● **SHORT PROBLEM 1**
In the interview about Intel's channel business, which five countries does Gelsinger name as the "Mr. BRIC" countries?
● **SHORT PROBLEM 2**
Resume the interview about Intel's channel and its work with Apple, picking up right after its final sentence.

● **SELECTED PASSAGE**
CRN: How important is the channel to Intel, vis-a-vis OEMs? What's the current ratio of business split between OEMs and system builders? Does the channel represent more than 50 percent?

GELSINGER: I don't know that we'd give out the ratio, but the portion of our business that's in the channel is substantial. Everyone on our executive branch knows that. The channel is not more than 50 percent [of our business], but it's a substantial force. We take it pretty seriously. It's an important piece of Intel.

CRN: Why?

GELSINGER: The channel tends to be a good complement to our OEM relationships. A few years ago, say 10 years ago, our channel was extremely important to us when we went to a new country like China. It's a great way for us to move into a marketplace, and we're using it effectively -- specifically to move into new market segments and, sometimes, for introducing new products. Another example is small business. OEMs have never done a good job of satisfying small businesses, which need local touch and support. So the channel complements our OEM and big business and retail focus. It's a symbiotic relationship.

CRN: Microsoft says SMB is the fastest-growing market. What do you say?

GELSINGER: We'd say emerging markets. Everyone refers to the "Mr. BRIC" countries: Mexico, Russia, Brazil, India, China. We're seeing second-tier emerging countries like Thailand and other Asian countries, and there's some growth in the Middle East, Turkey and clearly the Eastern bloc countries beyond Russia.

CRN: So Intel's growth is more geographically driven than segment-driven at the moment?

GELSINGER: Yes. But beyond that, the SMB [market] has more strength in it than the enterprise or government [segments].

NEXT: Intel's relationship with Apple and Bill Gates. CRN: Intel shared the stage at IDF with Apple. How will Intel's relationship with Apple evolve in 2007, or is the cooperation mostly finished?

GELSINGER: It's far from done. Let's take it in phases. First was the honeymoon, where we won Apple as a customer. The second phase was execution and getting products done and, third, we just finished that. The MacBook Pro was the last product. We just finished the birthing. We've just gotten that done, but a number of projects are under way with Apple on next-generation technologies -- but I can't detail those. Apple is very secretive, even to us. It's the nature of the company.

● **MATERIAL PROVIDED**

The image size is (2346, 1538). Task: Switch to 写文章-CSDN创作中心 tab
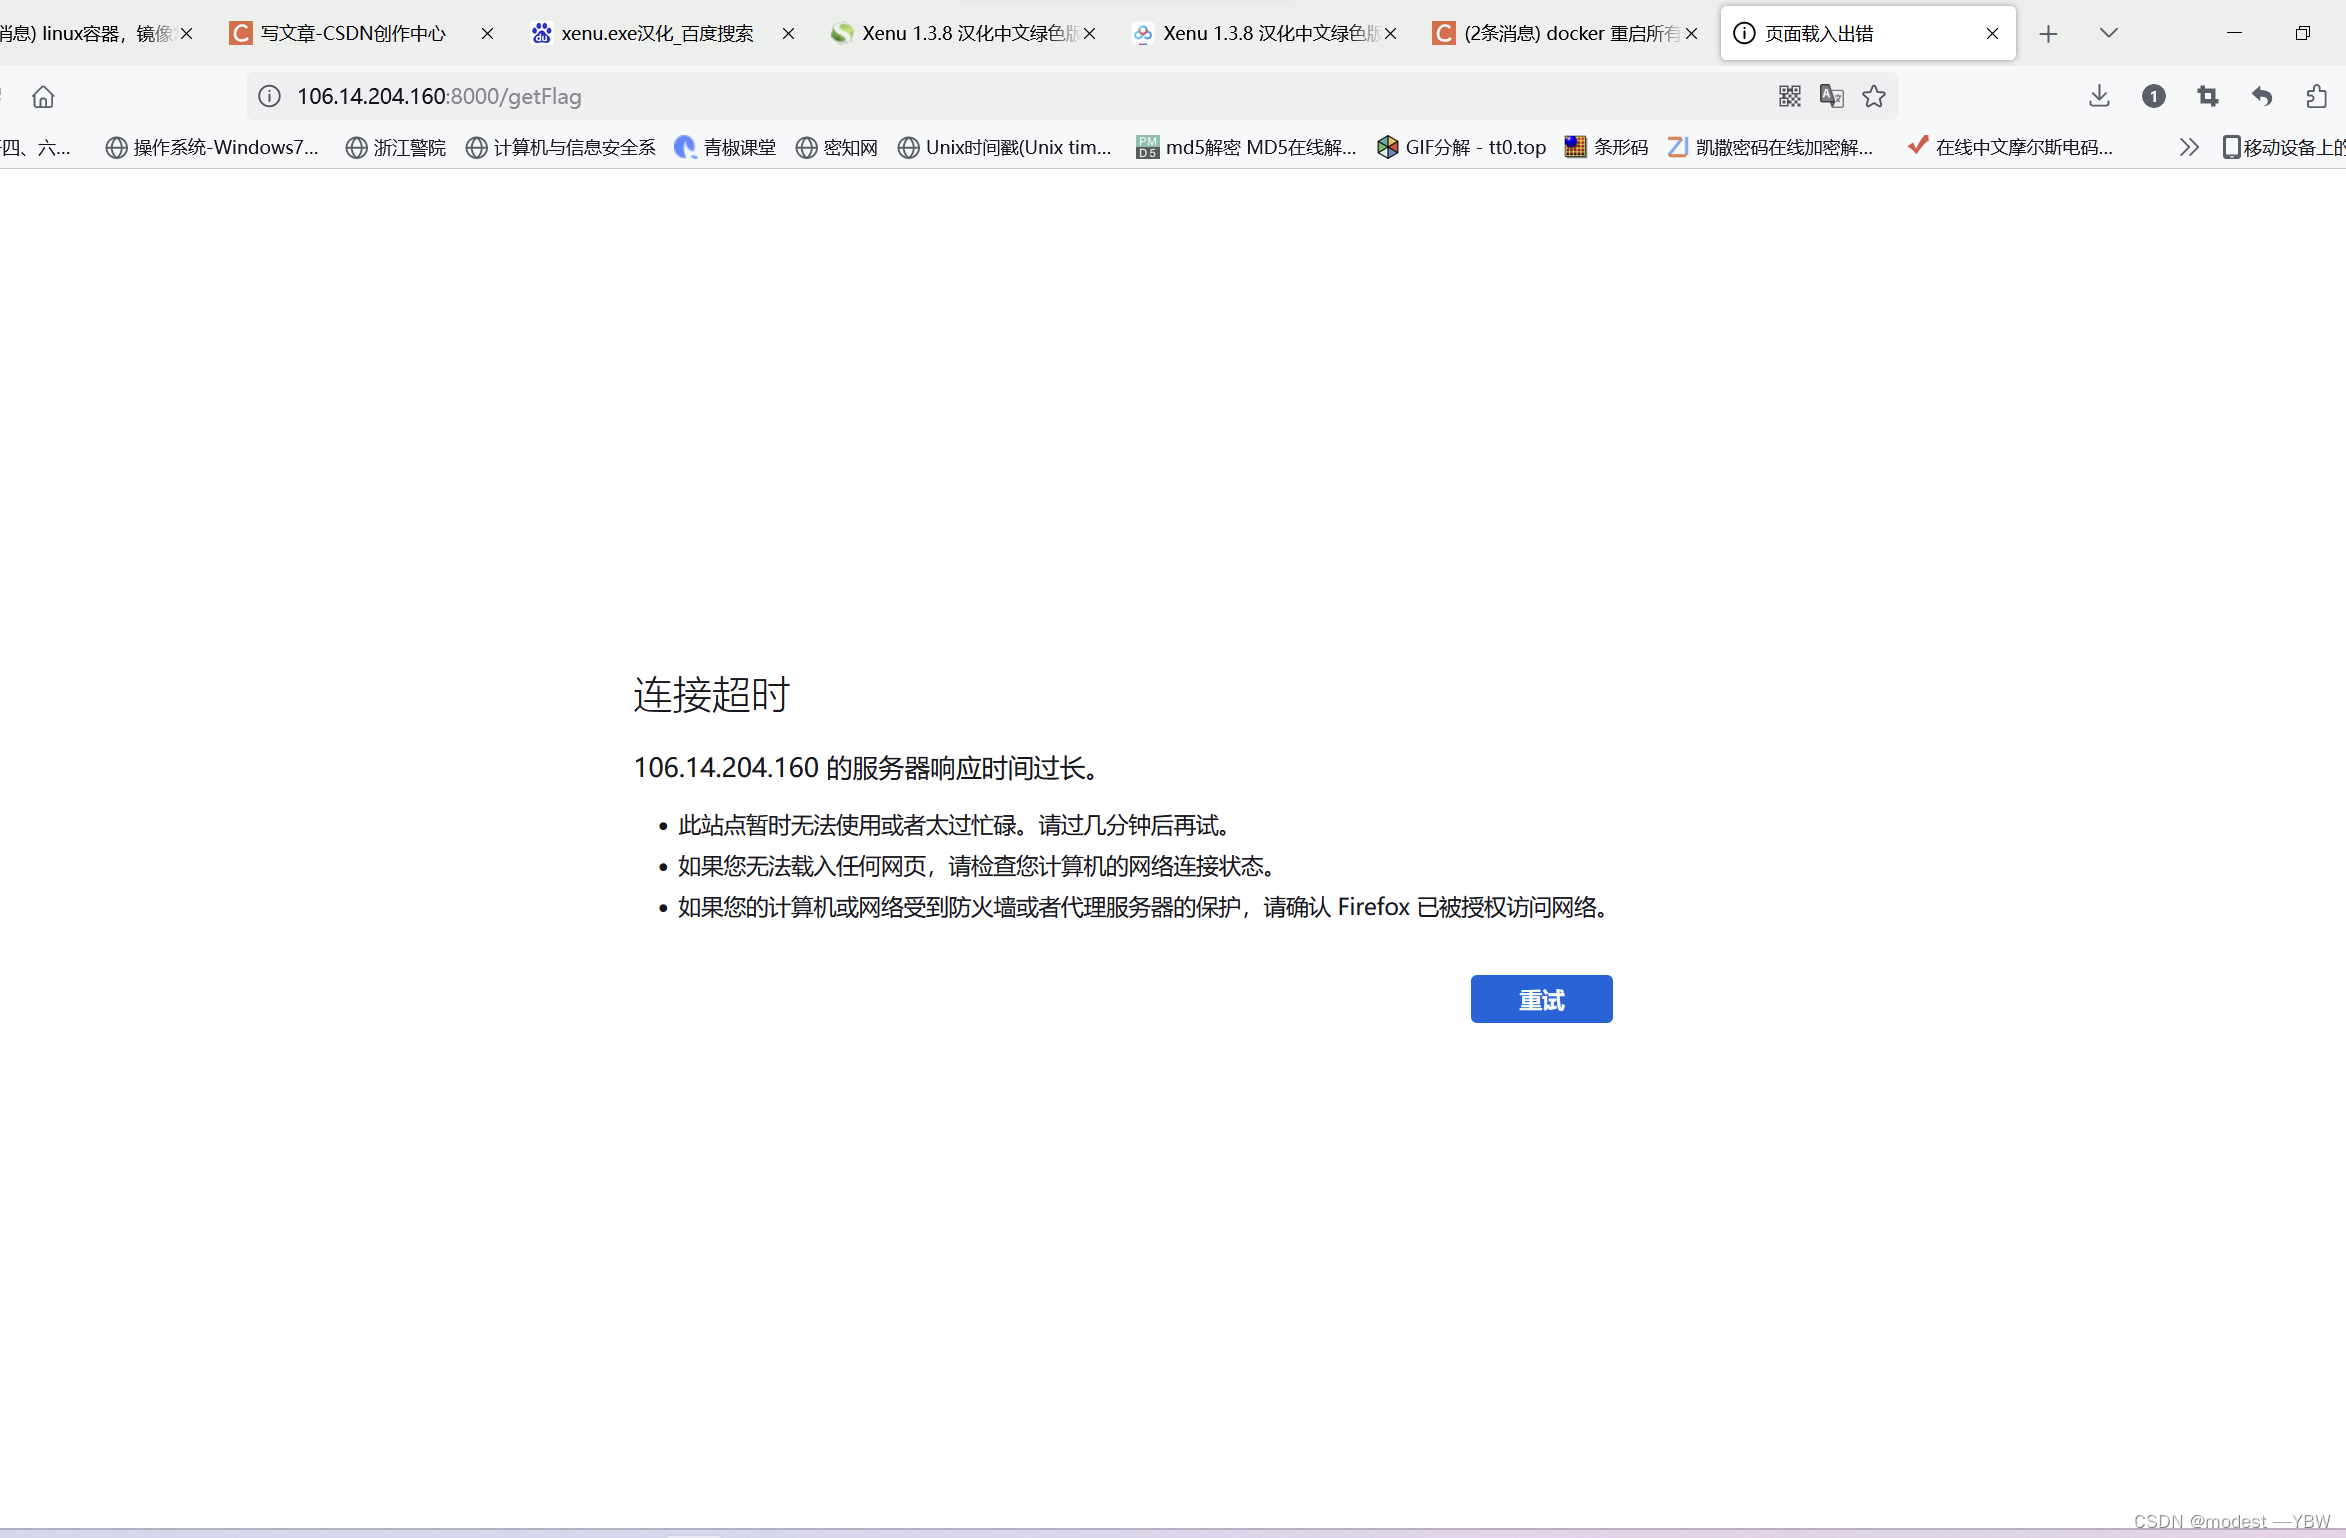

● **FINAL ANSWER 1**
Mexico, Russia, Brazil, India and China.

● **FINAL ANSWER 2**
CRN: Has Microsoft expressed concern about the Intel-Apple pairing or frowned at your relationship with yet another new operating-system vendor besides Linux?

CRN: Well, certainly, of course. They look at it that way. But our response [to Microsoft] is that we have a customer that wants to use our silicon. Of course we support them. At the same time, I'd say our Microsoft relationship is as good if not better than it has been in our 20-year history.

CRN: Why?

GELSINGER: We both see that we might have border quibbles on a particular issue, but if the PC industry is not good for [Microsoft], then it's not good for us. That shared challenge and opportunity [for Intel and Microsoft] is significant. We have a mutual view of the business market [and grapple with issues like] what does it take to address security and management? We share common views of the next problems and hurdles to enable that. We have a common perspective on how to get to the next layer of growth.

CRN: Bill Gates, Microsoft's chairman, co-founder and chief software architect, announced earlier this year that he will step down from his day-to-day role at the company by July 2008. Given that you've worked with him directly for years, do you think his absence will affect Intel's relationship with Microsoft? And to what extent has Intel worked on the technical side with current Microsoft Chief Software Architect Ray Ozzie?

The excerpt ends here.